Biologists at the University of Chicago and the University of North Carolina have developed an evolutionary model that explains why many birds continue to make elaborate displays of plumage and dances after they mate with a female. This all makes sense, the model suggests, because the male’s investment also elicits more investments on the female’s side, which devotes more energy into the brood. But, this form of sexual cooperation, it turns out, involves a delicate balance of inputs and outputs.

“Many bird researchers can tell a story like the experience I once had in the UK. I caught a female goldfinch, placed her in a bird bag and carried it back to the banding station. All the way back to the station, her mate followed, calling,” said UChicago biologist Trevor Price, who is the senior author of the new study.

“He waited impatiently in a nearby tree as I banded the female, and when I released her the pair flew off together in close company, twittering. This kind of thing happens in many other species, too, so forming a strong pair bond and emotional attachments between a male and female is evidently not only a feature of humans.”

In the 1980s, ornithologist Nancy Burley showed that slipping red bands onto the legs of male zebra finches (Taeniopygia guttata) turned them into sex magnets. The male finches, which already have red beaks, may elicit greater excitement in females by being even more flashy with the red bands. Burley famously showed that the female zebra finches respond to this mating display by working harder for the brood, raising more young.

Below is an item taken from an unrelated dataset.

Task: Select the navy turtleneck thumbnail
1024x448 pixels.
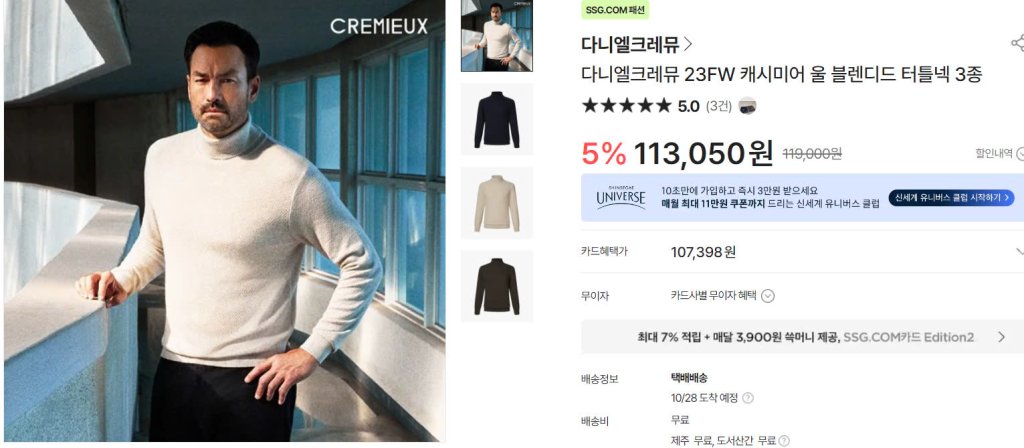Action: pos(497,119)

However, while this strategy works very well for males, which now get to have more offspring that pass on their genes, females seem to be at a disadvantage because they have to invest more energy, lowering her chances of raising more healthy offspring in the future.

In their new study, Price and colleagues developed a mathematical population genetic model that evaluated various mating scenarios. The model weighed the cost of investment with the number of hatchlings that a pair could raise over many generations.

As an example, a female bird might lay three eggs, but a male with more blue coloration would cause the female to lay four eggs. Because blue males will have more offspring than duller males, blue males will become increasingly common over generations.

At the same time, caring for four eggs instead of three comes at a great cost to the female. Those females who only have to care for three eggs are at an advantage, so they become more common among the population. Running this game will ultimately result in all males being blue and all females laying three eggs. What happens, however, is that males that do not invest in display will prompt females to lay only two eggs, which is not good for either.

The evolutionary model produced by the researchers shows that the most mutually beneficial strategy is for males to stick around and display their key reproductive traits. This turned out to be true for any color or kind of display. What’s more, the female can become so dependent on a male’s display that she may stop ovulating in the absence of the male, as previously shown in ring doves.

“The models enable us to see the wide ranges of conditions that can cause displays to become stuck in the population, evolutionarily, and that can lead to this result,” said Maria Servedio, a researcher at the University of North Carolina and co-author of the study published in the Proceedings of the National Academy of Sciences.